Bugün gerçekte ne olduğuna veya gerçekleşen olaylara ulaşmak, ne olduğunu anlamak son derece zor bir durum haline geldi. Bunun sebepleri arasında birincisi insanın kendi yapısı var. İnsan, inanmayı tercih ettiği veya olmasını istediğini tercih ettiği olaylara daha yakın olan, daha yakın anlatan haberlere, yazılara ya da kişilere daha çok izleme önünde yatkın olacaktır. Bu, insanın kendi yapısından dolayı kaynaklanan sebebi. İkinci sebep ise ortada o kadar çok haber var ki, o kadar çok bilgi var ki, hangisinin doğru olduğunu anlamak ya da ayıplamak son derece zaman alacak ve uğraştıracak bir durum haline geldi.
Bu sebepten dolayı aslında belli sayısal verileri hesaplayarak aslında hangi bilgilerin doğru olduğunu anlamak çok daha yararlı olabilir. Örneğin, bir sürü haber kaynağı arasından her biri başka bir olay anlatıyor. Ancak doğru olan olayı bulmak için, örneğin, bir kaza oldu ve belli sayıda insan hayatını kaybetti deniyor. Burada en yararlı olacak olan hesap varsayalım ki, o şehirde ya da o bölgede kazadan önceki nüfusla, kazadan sonraki veya felaketten sonraki nüfusla bakarak gerçekten hayatını kaybeden insan sayısını anlayabilirsiniz.
Bu bir hesaplama yöntemiyle gerçeğe ulaşma çabasıdır.
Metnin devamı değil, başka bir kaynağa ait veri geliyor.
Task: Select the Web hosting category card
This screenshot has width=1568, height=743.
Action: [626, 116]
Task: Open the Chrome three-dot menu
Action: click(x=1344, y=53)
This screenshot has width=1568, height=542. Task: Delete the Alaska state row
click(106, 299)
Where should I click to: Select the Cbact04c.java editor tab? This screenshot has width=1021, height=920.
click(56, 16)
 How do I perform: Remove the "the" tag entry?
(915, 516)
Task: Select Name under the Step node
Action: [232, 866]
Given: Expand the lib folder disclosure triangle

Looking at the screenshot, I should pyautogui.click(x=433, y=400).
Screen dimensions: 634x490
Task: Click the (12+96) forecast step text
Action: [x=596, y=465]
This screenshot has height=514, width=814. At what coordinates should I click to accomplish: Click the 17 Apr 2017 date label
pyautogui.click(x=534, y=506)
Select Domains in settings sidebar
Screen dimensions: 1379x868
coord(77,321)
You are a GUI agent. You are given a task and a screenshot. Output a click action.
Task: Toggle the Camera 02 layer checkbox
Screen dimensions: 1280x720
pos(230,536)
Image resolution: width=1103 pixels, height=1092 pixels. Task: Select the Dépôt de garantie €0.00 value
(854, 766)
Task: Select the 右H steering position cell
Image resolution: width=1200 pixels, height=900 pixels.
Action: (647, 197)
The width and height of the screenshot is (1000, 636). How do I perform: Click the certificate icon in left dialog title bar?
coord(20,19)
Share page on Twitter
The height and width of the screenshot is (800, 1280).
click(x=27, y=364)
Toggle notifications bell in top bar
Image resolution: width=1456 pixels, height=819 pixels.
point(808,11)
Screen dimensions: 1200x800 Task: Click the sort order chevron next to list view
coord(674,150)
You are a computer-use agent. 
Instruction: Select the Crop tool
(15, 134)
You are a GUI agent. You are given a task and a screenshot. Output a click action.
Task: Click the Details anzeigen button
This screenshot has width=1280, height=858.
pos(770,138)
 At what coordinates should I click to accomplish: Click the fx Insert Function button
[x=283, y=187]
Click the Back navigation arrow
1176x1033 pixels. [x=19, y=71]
Size yakın olan veya duymak istediğiniz haberi duymakla hiçbir alakası yoktur. Ancak hesap yaparak gerçeğe ulaşmaktaki önümüze çıkabilecek engel, hesaplanan verilerin de insanlar tarafından yazılıyor olması ve insanların sizlere yanlış bilgiler verebilme ihtimalinin olmasıdır. Ancak hesabın da tamamen %100 doğruya götürmeyeceğini varsayarak en azından doğru olana veya gerçek olana daha çok yaklaştıracağını görebiliriz.